Journal of Undergraduate Research
Volume 3, Issue 1 - September 2001
The Antioxidant Properties of Florida Grown Blueberries and Blueberry Wine
Kara Sawyer
ABSTRACT
Twelve Florida-grown blueberry cultivars were analyzed at three maturity levels for phytochemical composition contributing to antioxidant capacity. Three of the aforementioned blueberry cultivars were further separated into skin, pulp and seed. Analyses were conducted to show relative differences between cultivars, maturity, and location of antioxidant compounds within the fruit. This information was related to processing procedures for making wine in an effort to extract the maximum amounts of antioxidant compounds. Three processes were then evaluated in the production of blueberry wine. Following fermentation, the wines were stored under regular and accelerated conditions and subsequent phytochemical evaluations were made. Evaluation of the twelve blueberry cultivars in this study showed that the antioxidant compounds found in the blueberry fruit are mostly located within the skin, with a smaller amount in the seeds and insignificant amounts in the pulp. The amount found in the seeds was especially dependant on cultivar. During wine making, maceration of crushed blueberries does not increase the extraction of colored anthocyanins, but does increase the amounts of colorless phenolics. These phenolics contributed to the polymerization of anthocyanins and increased overall antioxidant properties of blueberry wine, while they themselves decrease with time.
INTRODUCTION
Anthocyanins have been of interest in blueberries and grapes because they not only produce color in these fruits and their products, such as in wine, but also add to taste and chemical characteristics (Mazza et al., 1999). If exposed in solution to oxygen, over time anthocyanins will undergo changes in color characteristics and be displaced by more stable polymeric compounds (Mazza, 1995). The rate and degree to which this occurs has to do with many factors, some of which are cultivar, maturity, processing, and sun exposure (Mazza et al., 1999). The purpose of this project is to (1) measure antioxidant compounds in twelve cultivars of Florida grown blueberries with regard to maturity and measure the distribution of these compounds in the fruit, (2) produce blueberry wine using three different processing methods to evaluate changes in antioxidant components that take place during storage.
MATERIALS AND METHODS
Blueberry samples were obtained from a commercial blueberry farm in Alachua County, Florida. Each blueberry cultivar was separated into green, immature and mature berries. Mature Rabbiteye 'Climax", Distinct 91-333 and Highbush 'Emerald' were further manually separated into skin, pulp and seeds for additional analyses. Berries were extracted with a solution of acetone: methanol: water (4:4:2) acidified to pH 2.5 with acetic acid. Samples were homogenized with a Brinkmann homogenizer and filtered to remove insoluble residue.
Wine Production
Late season blueberry cultivar "Powderblue" was used to make the wines for this study.
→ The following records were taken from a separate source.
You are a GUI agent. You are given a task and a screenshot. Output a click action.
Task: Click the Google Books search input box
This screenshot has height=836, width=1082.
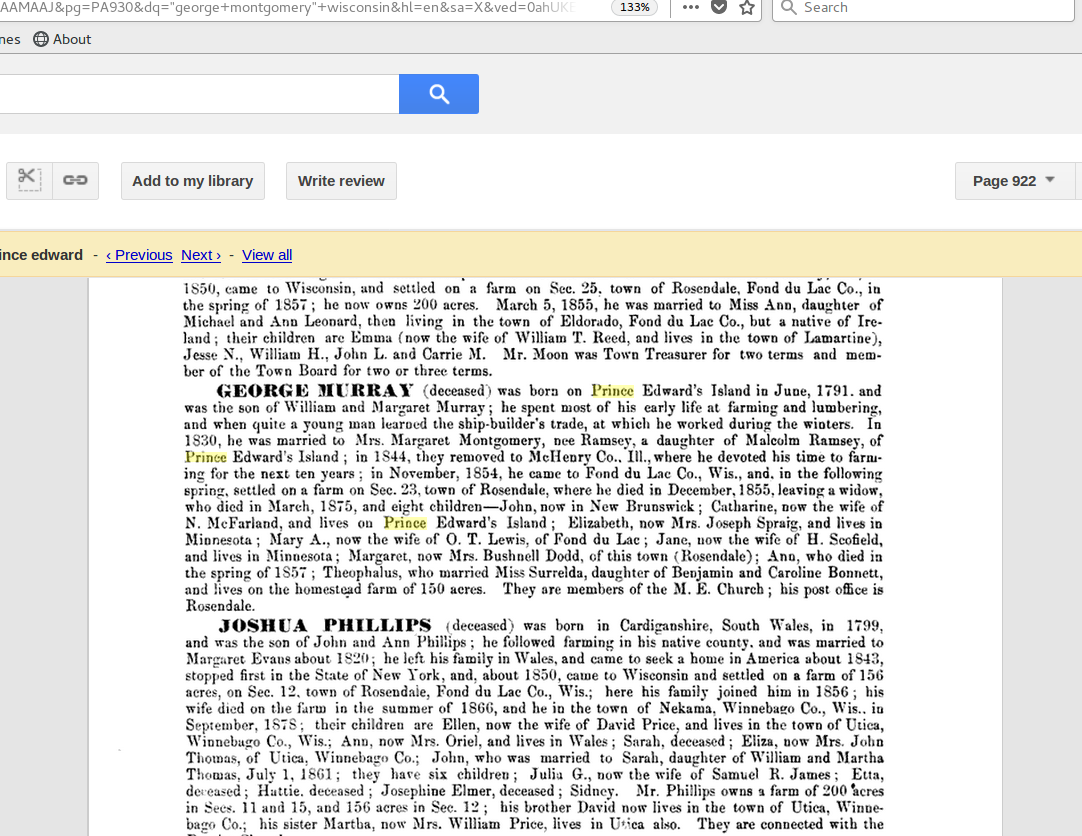200,94
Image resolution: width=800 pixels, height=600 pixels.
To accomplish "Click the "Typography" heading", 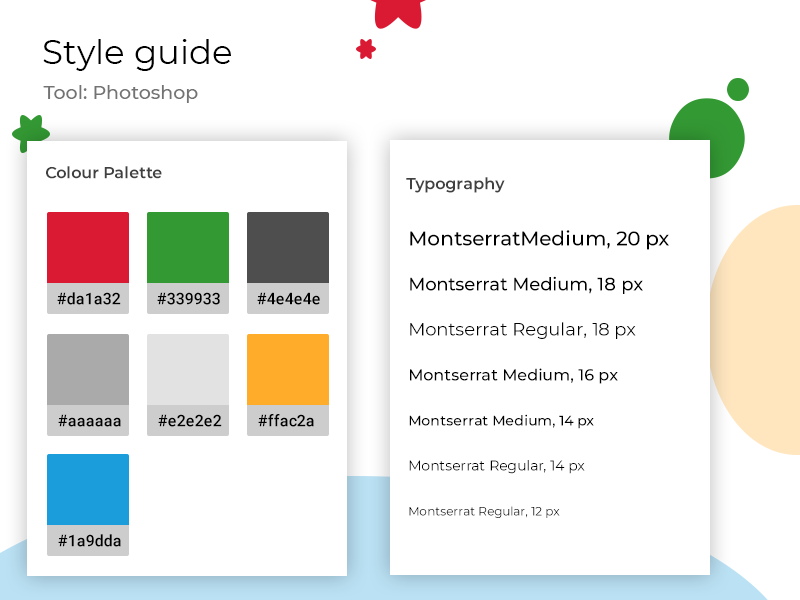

On hull treatment: Blueberries (25 kg) were crushed with a Pigiadiraspatrice crusher (Sorrento, Italy) and 1.5 kg of sugar was added to reach a brix of 23.4. Berries were inoculated with ~ 0.5 g per gallon of Red Star California Champagne yeast and thoroughly mixed. Fermentation was then conducted at 55ºC for 11 days and at 22ºC for 3 days (to accelerate fermentation) and fermented to dryness. Wines were pressed with a Willmes bladder press (Moffett Co., San Jose, CA) to obtain 4.5 gallons of wine.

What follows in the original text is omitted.